Men and women in Partners PrEP benefited more or less equally. There were 71 percent fewer infections among women and 63 percent fewer infections among men who received Viread. As for those receiving Truvada, there were 66 percent fewer infections among women and 84 percent fewer infections among men. Neither of these differences was statistically significant.

HIV drug resistance rates were rare. According to Baeten, none of the study volunteers with confirmed infection during the study had HIV with either the K65R or the M184V mutation, which confers resistance to tenofovir or emtricitabine respectively. Among the eight study volunteers infected with HIV around the time they entered the study and who were inadvertently treated with Truvada, one developed the K65R mutation and another developed the M184V mutation. Drug resistance mutations were found in four individuals who were conclusively infected with HIV during the trial, but these mutations were tied to non-nucleoside reverse transcriptase inhibitor resistance and were likely transmitted sexually.

No statistically significant differences in the number of deaths, serious side effects or laboratory-documented adverse events were reported. Diarrhea was statistically more likely among those taking Truvada compared with placebo, though this was documented in less than 5 percent of the study participants after one month of PrEP.

As for sexual behavior, 27 percent of couples reported unprotected sex in the month before enrollment. There was a decline in this behavior during the follow-up period in both study groups. Of note, however, one third of the study volunteers—both HIV positive and HIV negative—reported having extramarital sex during the trial.

Adherence Is Key


The adherence rate, primarily determined through monthly pill counts, was high, with 97 percent of dispensed doses taken. Baeten also noted a very high retention rate in the study—more than 96 percent of the volunteers followed through with scheduled clinic visits for as long as they were enrolled.

Pill counts, however, do not tell the whole story when it comes to adherence rates. In turn, Deborah Donnell, PhD, of Fred Hutchinson Cancer Research Center in Seattle and her Partners PrEP colleagues measured blood levels of Viread—the common medication used in both active treatment groups—in a subset of study volunteers to further explore adherence levels in relation to the trial’s efficacy findings.

Donnell’s group compared tenofovir drug levels in 29 study volunteers who seroconverted—17 in the Viread group and 12 in the Truvada group—to 198 randomly selected participants who didn’t become infected while taking either drug.

Among the 29 study volunteers who were allotted to receive PrEP and who became infected during the trial, 35 percent of those assigned to Viread and 25 percent of those assigned to Truvada had detectable tenofovir in their blood samples collected at the clinic visit in which their seroconversion was confirmed. Conversely, 83 percent of samples from those who didn’t became infected in the Viread group and 81 percent of those who didn’t become infected in the Truvada group had detectable levels of tenofovir.

For those randomized to Viread, Donnell and her team determined, having a detectable level of tenofovir, as opposed to an undetectable level, was associated with an 86 percent reduction in the risk of being infected with HIV. Among those who were randomized to Truvada and had detectable tenofovir levels, compared with those with undetectable levels, the HIV risk reduction was 90 percent.
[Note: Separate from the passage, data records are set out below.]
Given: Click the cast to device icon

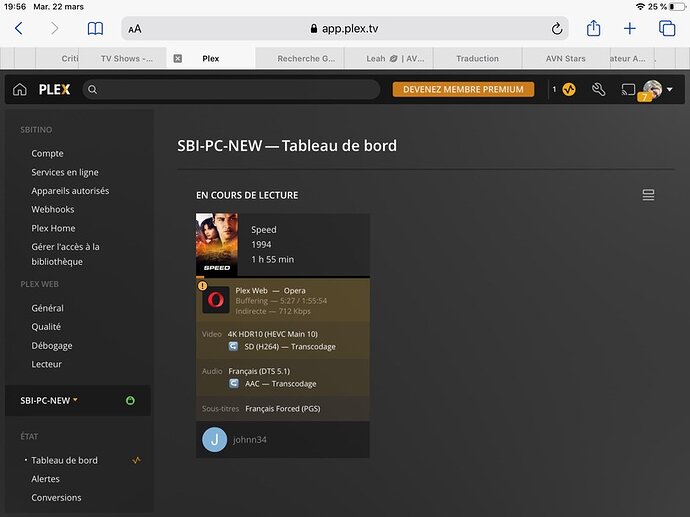Looking at the screenshot, I should click(628, 90).
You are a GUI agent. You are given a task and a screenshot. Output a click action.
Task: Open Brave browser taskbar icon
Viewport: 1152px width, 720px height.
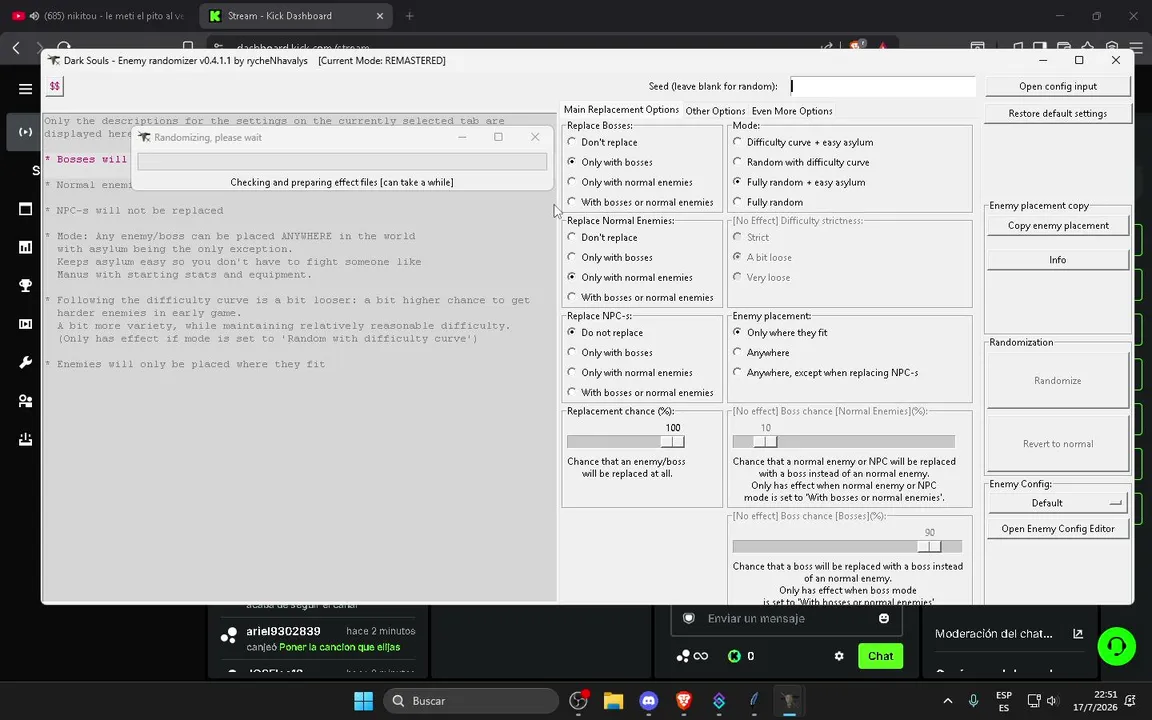tap(683, 701)
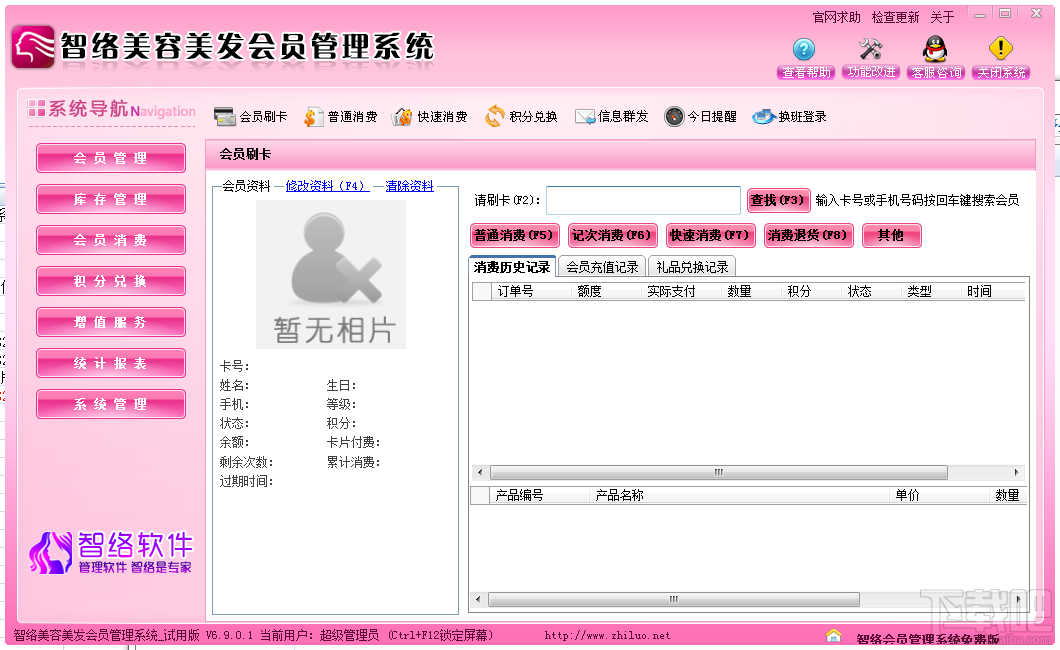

“Among persons taking [Viread] and [Truvada] PrEP,” Donnell’s team concludes, “detection of tenofovir in [blood samples] was strongly predictive of high protection from HIV acquisition. Drug detection and levels over multiple visits in the [uninfected] cohort suggest that a majority consistently used PrEP, supporting the high level of protection for HIV acquisition observed in the Partners PrEP Study.”

Partners PrEP is continuing, albeit with those originally assigned to receive placebo now being offered active PrEP.